La mesure phare de cette annonce reste la baisse des APL de 50 euros pour les bénéficiaires du secteur social. Le gouvernement prétend que cette mesure est neutre, qu’en est-il réellement ?

C’est une équation impossible à résoudre. Si on retire 1,4 milliard d’euros d’aides personnelles au logement, il faudra forcément que quelqu’un paie. Si c’est l’État, qui viendra financer le logement social à la même hauteur, il n’y aura pas d’économie budgétaire. Si ce sont les bailleurs sociaux qui acceptent de baisser les loyers d’autant, cela signifiera moins d’entretiens et moins de construction, alors même que l’on veut plus de logements sociaux, notamment pour les étudiants. Et si les bailleurs ne veulent pas baisser les loyers, alors ce seront bien les ménages qui paieront.

Certes, on prétend que l’on va ajuster le mode de financement des bailleurs sociaux, avant d’expliquer immédiatement que l’on ne peut donner de détails parce que ce serait « trop technique ». En tout cas, le gel envisagé du taux du livret A ne libérerait qu’au mieux 400 millions d’euros et la facture serait alors payée par les épargnants qui pourraient être tentés de sortir du livret A. Une décollecte qui, alors, pénaliserait le secteur en lui donnant moins de moyens disponibles.

Il est donc impossible de dire que les coupes budgétaires seront « neutres ». Mais c’est une stratégie de communication du gouvernement ces dernières semaines qui fait croire que l’on peut faire des économies budgétaires sans pénaliser personne…

Ces mesures affecteront-elles les loyers du secteur privé ?

Elles vont surtout accélérer la divergence entre les deux secteurs. Là encore, c’est contradictoire avec le juste diagnostic et la volonté du gouvernement de recréer de la mobilité entre le social et le privé. La dégradation de ce que l’on appelle le « parcours résidentiel », c’est-à-dire le fait de passer du social au privé ou l’accession, est précisément liée à la forte différence de prix entre les deux secteurs locatifs. Or, en demandant la baisse des loyers dans le parc social, sans chercher à encadrer réellement les prix du parc privé, on creuse encore cette différence et on obtient donc un résultat différent de celui qui est officiellement désiré.

Le choc d’offre annoncé doit aussi dépendre d’une réduction des normes et d’une facilitation de la délivrance des permis de construire. Sera-ce le cas ?
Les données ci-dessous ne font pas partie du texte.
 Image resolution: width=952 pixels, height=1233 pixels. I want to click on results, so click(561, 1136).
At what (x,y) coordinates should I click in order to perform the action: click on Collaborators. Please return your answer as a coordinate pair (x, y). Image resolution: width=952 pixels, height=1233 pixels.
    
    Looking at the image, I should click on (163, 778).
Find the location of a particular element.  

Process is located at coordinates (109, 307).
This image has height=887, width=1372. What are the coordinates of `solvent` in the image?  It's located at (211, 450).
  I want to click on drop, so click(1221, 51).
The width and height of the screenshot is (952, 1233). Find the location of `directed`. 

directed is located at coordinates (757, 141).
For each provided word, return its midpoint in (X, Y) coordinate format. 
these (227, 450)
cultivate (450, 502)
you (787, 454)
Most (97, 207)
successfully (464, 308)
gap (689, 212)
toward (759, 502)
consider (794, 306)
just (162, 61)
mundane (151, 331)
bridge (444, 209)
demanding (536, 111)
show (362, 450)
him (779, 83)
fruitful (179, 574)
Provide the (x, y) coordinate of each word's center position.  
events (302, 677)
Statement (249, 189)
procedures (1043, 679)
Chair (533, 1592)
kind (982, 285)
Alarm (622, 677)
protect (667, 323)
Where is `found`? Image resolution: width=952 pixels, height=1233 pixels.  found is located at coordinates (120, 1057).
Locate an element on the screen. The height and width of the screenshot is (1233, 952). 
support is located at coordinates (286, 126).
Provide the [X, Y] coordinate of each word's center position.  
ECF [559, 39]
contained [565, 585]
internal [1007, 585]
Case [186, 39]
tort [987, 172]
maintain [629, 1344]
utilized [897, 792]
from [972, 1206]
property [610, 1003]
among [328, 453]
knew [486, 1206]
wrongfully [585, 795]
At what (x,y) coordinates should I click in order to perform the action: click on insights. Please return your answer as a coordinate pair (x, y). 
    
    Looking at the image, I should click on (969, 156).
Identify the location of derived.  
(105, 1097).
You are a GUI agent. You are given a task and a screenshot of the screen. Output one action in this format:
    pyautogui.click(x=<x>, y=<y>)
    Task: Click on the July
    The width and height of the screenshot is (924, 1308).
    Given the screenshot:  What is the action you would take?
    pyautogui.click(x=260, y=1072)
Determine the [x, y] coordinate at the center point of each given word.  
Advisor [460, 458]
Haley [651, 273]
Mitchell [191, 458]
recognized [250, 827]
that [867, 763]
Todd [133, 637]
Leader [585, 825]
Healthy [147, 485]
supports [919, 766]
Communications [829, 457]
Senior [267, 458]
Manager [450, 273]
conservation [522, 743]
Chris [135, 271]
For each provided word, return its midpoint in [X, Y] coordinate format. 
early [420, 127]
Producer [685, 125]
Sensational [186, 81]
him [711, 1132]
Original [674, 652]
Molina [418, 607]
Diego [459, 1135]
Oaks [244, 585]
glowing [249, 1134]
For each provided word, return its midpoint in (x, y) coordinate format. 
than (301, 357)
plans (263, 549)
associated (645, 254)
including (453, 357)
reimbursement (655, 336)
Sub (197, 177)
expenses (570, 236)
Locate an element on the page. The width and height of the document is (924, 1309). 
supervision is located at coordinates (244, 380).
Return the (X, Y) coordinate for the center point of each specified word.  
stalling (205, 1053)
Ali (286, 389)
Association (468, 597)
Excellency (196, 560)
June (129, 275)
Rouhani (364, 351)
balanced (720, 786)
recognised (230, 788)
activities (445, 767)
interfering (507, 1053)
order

Ce que le gouvernement a annoncé, c’est un moratoire sur les normes nouvelles, une annonce qui avait déjà été faite par Nicolas Sarkozy, mais toutes les normes actuelles seront appliquées. Certes, cela peut garantir qu’il n’y aura pas d’inflation normative au cours du quinquennat, et peut rassurer sur le maintien de la qualité des logements tout en donnant de la stabilité aux promoteurs, mais l’effet sur l’offre sera marginal.

Sur les recours « abusifs » concernant les permis de construire, on promet, comme à chaque fois, de les réduire. Mais reste à savoir et à définir ce qui est réellement « abusif », notamment en ce qui concerne l’environnement et la qualité de vie. De toute façon, l’impact sur l’offre sera aussi limité. Il est possible que de telles mesures puissent accélérer des projets en cours et fluidifient l’offre, mais c’est peu probable qu’elles l’augmentent rapidement. Personne ne va se dire : « Je ne voulais pas construire, mais je vais le faire parce qu’il y aura moins de recours sur les permis de construire »…

Cette « stratégie logement » ne serait donc qu’une suite d’effets d’annonce ?

Des effets d’annonce et beaucoup de contradictions. On ne veut fâcher personne et on évite certains sujets importants comme l’encadrement des loyers privés et la nécessaire réforme de la loi SRU. On se cache derrière une communication autour d’éléments faux pour proposer une stratégie de long terme qui devrait faire face à des coupes budgétaires importantes, lesquelles vont frapper à court terme les bénéficiaires des APL et les bailleurs sociaux. Une vraie politique de logement devrait commencer par construire des solutions pour développer l’offre, et attendre les effets de ces mesures : les APL se réduiront alors d’elles-mêmes. Mais on prend le problème à l’envers.